Attorney Ben Crump
On January 19, national and local Urban League leaders joined national civil rights Attorneys Ben Crump and Bob Hilliard in the case of a Black Springfield man who died at the hands of negligent paramedics. They called for reforms to address racism in the delivery of emergency and medical services.
“Racial bias in emergency response and the health care system is well-documented and pervasive, and Earl Moore Jr.’s senseless death is the tragic result,” stated National Urban League president and CEO Marc H. Morial. “The hostility and scorn the paramedics displayed toward a confused patient in obvious crisis would be shocking from a bystander, much less from professionals duty-bound to provide compassion and care.”
Springfield Urban League president and CEO Marcus Johnson called Moore’s death a devastating setback for the community.
“For more than 15 years, the Springfield Urban League has worked to build trust between communities of color and health care institutions, an effort which took on even greater urgency during the COVID pandemic,” Johnson said. “The malicious behavior of paramedics Peggy Finley and Peter Cadigan has sabotaged that trust and makes it that much harder for Black Americans to seek and receive the health care they need.”
Moore died last month after two EMS workers transported him strapped tightly facedown. Sangamon County State’s Attorney Dan Wright said Moore died shortly after the tightened straps were placed on his back and lower body.
Police had released officer body camera footage of the incident that showed EMS workers failing to offer assistance to Moore, who was unable to walk and could not get to the stretcher. That is when an EMS worker forcefully placed Moore on the stretcher.

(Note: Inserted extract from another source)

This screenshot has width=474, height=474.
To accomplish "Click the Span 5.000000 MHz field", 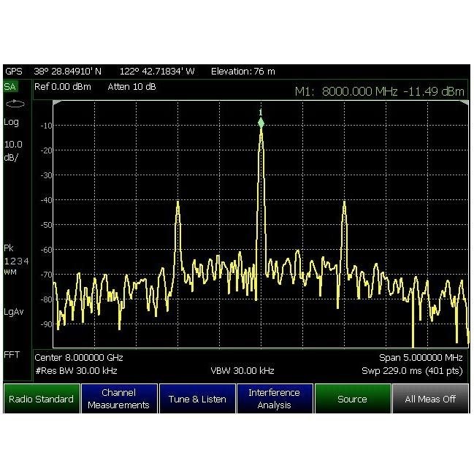I will [x=421, y=358].
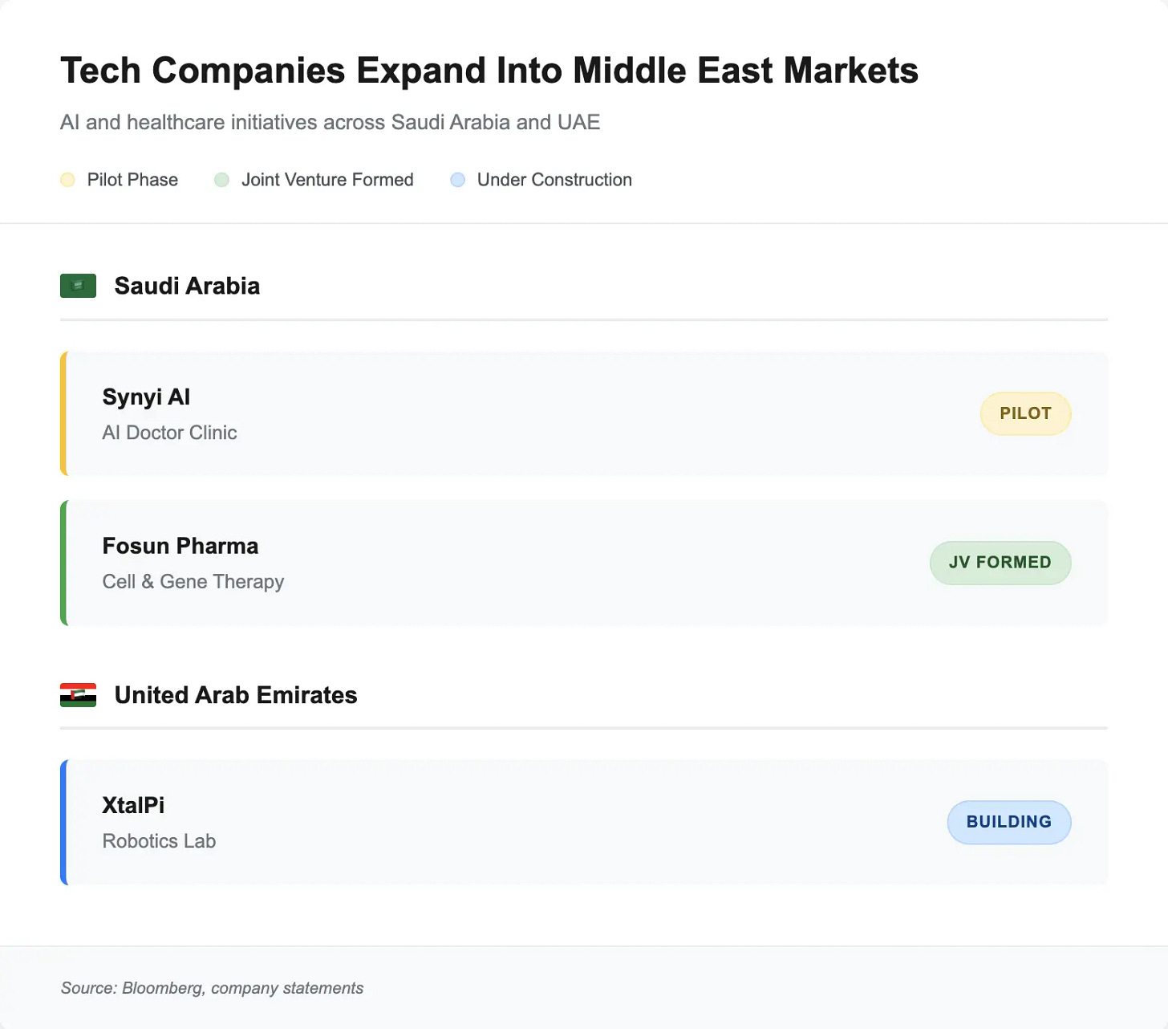
Task: Click the Saudi Arabia flag icon
Action: (78, 286)
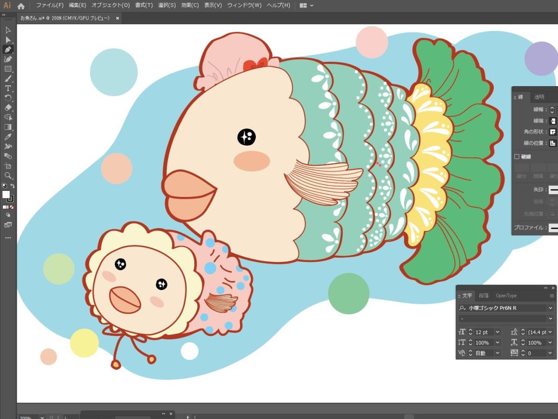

Moore’s family is represented by prominent civil rights Attorney Ben Crump, who said this case is “unlike anything we’ve seen in America.”
“When you look at that video, they offer no humanity to Earl Moore Jr. and that’s why this case is so unique,” Attorney Crump said at a news conference Thursday. “That’s why people all across America are shocked that they would treat an incapacitated man like they did.”
The EMS workers, Peter J. Cadigan, 50, and Peggy J. Finley, 44, were charged with murder on January 9 in the death of Moore, 35, on December 18. They appeared in court on January 22, according to NBC affiliate WAND of Decatur, Illinois.
Both were being held in the Sangamon County jail on bail of $1 million each.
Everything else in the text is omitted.